The video contains a number of useful insights on business, team building and creative control. But the thing that kept coming back to me while watching and while reviewing and doing some light editing on the mindmap (which, if you’re in a hurry, you can find by scrolling to the bottom of this article) was the distinction between making and production.

You can see a convergence in the mindmap around ideas of change (gaining momentum, adding team and facilities, sharing control, improving the game). In the midst of the change there are issues of success and failure, people liking something or not liking something.

In this case, there are the issues that Markus “Notch” Persson has with liking or not liking the work of his team mates after having always been in control of the game. And there are also the issues of whether or not the game’s fans will like changes that are implemented.

It would appear that Mojang is working to manage the stressful nature of change through their core company culture.

Making vs Production

Each time in the video when issues of success or failure comes up, the standard rules of engagement for the individuals in the video seem to be that they need to do what they feel is right, what they would enjoy the most. This approach is at odds with many of the standard “production-based” creative (and non-creative) organizations.

The goals of the people at Mojang appear to be to make something they like and not to produce something that fits within constraints (time, finance, audience response). Certainly they want their work to be commercially successful and they want it to be enjoyed by others. But they have made an organization which allows them to pursue those ends by means which allow them to make choices they are comfortable making.

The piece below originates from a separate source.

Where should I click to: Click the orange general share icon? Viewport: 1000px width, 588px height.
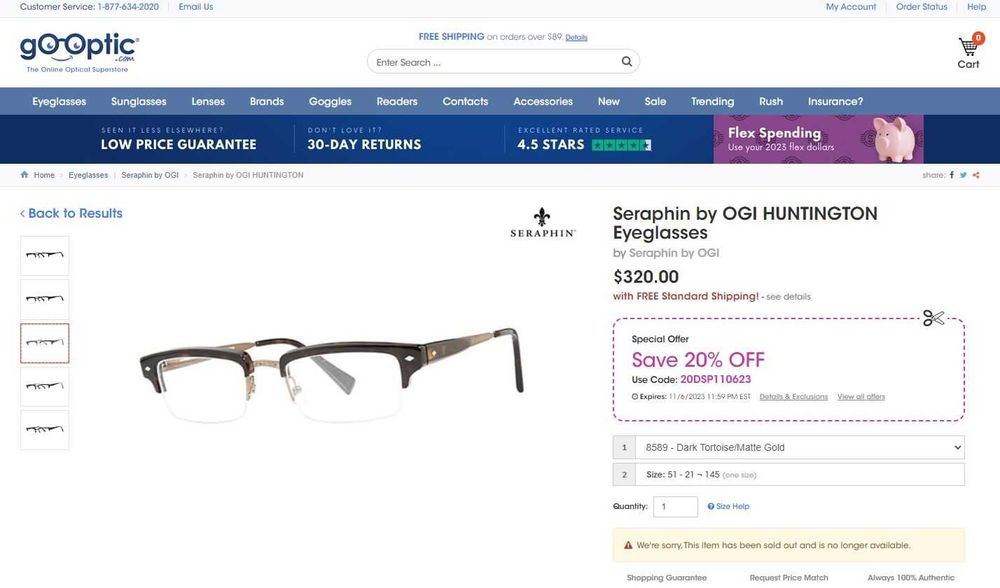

Their organization is about making things. It is not about producing results.

The future belongs to the makers, not the producers

Creating an organization that is not centered around production or producing results probably seems absurd to any “results-driven” professional or company. But the future belongs to those who can successfully ignore the “results” long enough to create an environment where making things is a fun, enjoyable and worthwhile experience.

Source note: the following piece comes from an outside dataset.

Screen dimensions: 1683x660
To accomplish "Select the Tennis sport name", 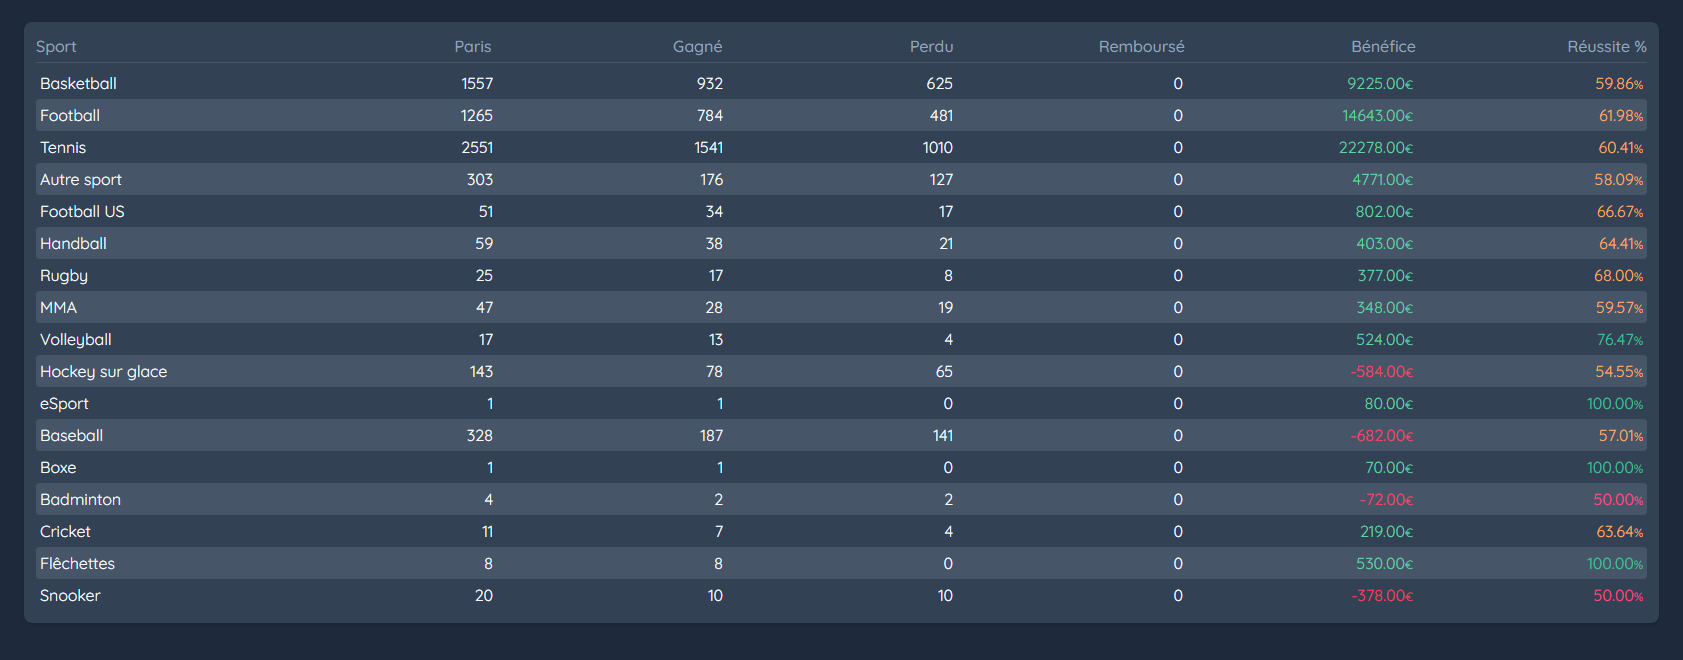I will click(x=63, y=148).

The values-driven sideshow?

We see this a bit in the discussions about “values-driven businesses” that take place in magazines and blogs and conferences. The idea that there is something other than or in addition to the profit-motive. It’s an important movement because it starts to align humanism with capitalism. But the “value-driven” approach may not go far enough.

For one, if the values aren’t honestly and actually the values of the people in the organization then it’s just putting a different coat of paint on the same old fence. And second, having shared values alone doesn’t speak to how the organization is helpful to the audience. Not by default anyway.

For Mojang, the video presents how values are aligned and a focus on making, not producing, is occurring within the company. There is a conscious effort to create the kind of company they want to work at for some time. Businesses like this also find it easier to resonate with an audience because they are clearly focused on making something enjoyable. Even when they miss, their heart is in the right place: make a game that they enjoy.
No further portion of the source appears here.